MK: I don’t know how many games I’ve downloaded and checked out on my iPad or Android phone? When you create mobile games yourself, you always analyze the titles you play and there are only a couple of games out there which really entertain me without me checking out the core loop, the monetization, or the learning curve.
I am enjoying playing GTA V, Assassin’s Creed Black Flag and Skyrim with my kids on the weekends especially now it’s colder outside. At the same time I ask myself how long this high price market will stay alive?
What are your predictions for the future of mobile games?
MK: Games are the advertisement platform of the future! If you want to reach millions of people as an advertiser you need to address games. And as we all know, mobile is the #1 gaming platform in the world.
CK: Consumers love free stuff. So advertisements are our future. Another big prediction is moving “Beyond Mobile”. We will conquer the living room.
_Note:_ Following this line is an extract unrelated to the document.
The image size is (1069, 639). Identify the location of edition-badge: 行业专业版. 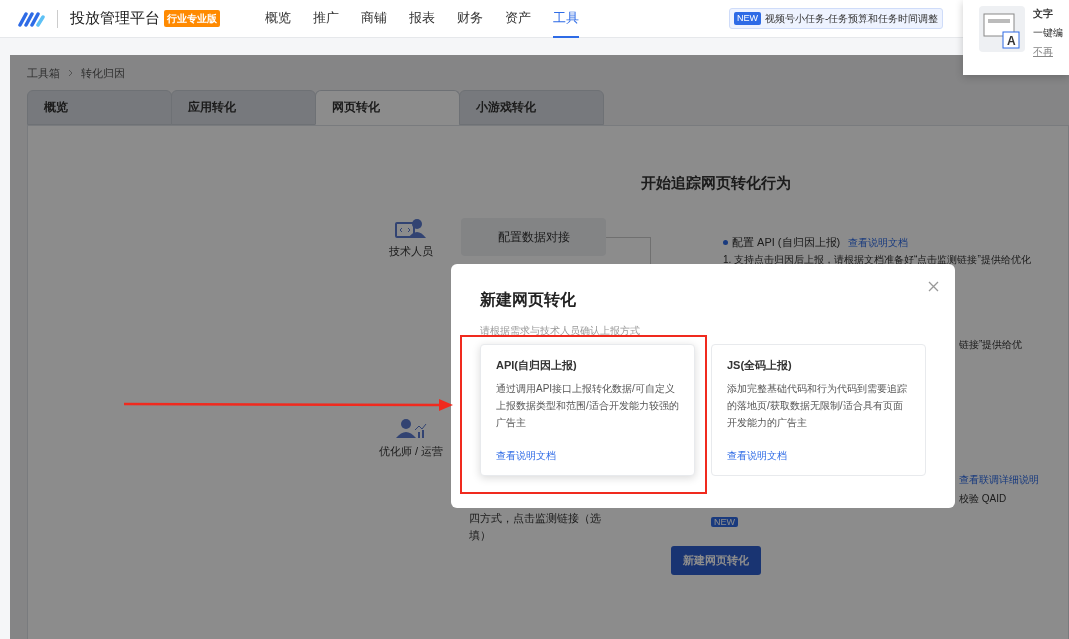
(192, 18).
Our titles will be where our consumers are. So we are just at the beginning of our long journey.
In which area of the industry do you hope to make a difference?
MK: We will heavily push into the advertising industry as we see ourselves more as a media house than a games developer. Our games are awesome, free, and they are the perfect media for surfing ads to the right target groups.
CK: HandyGames is well known for its sustainable business. That’s already something completely different to most of the industry – isn’t it?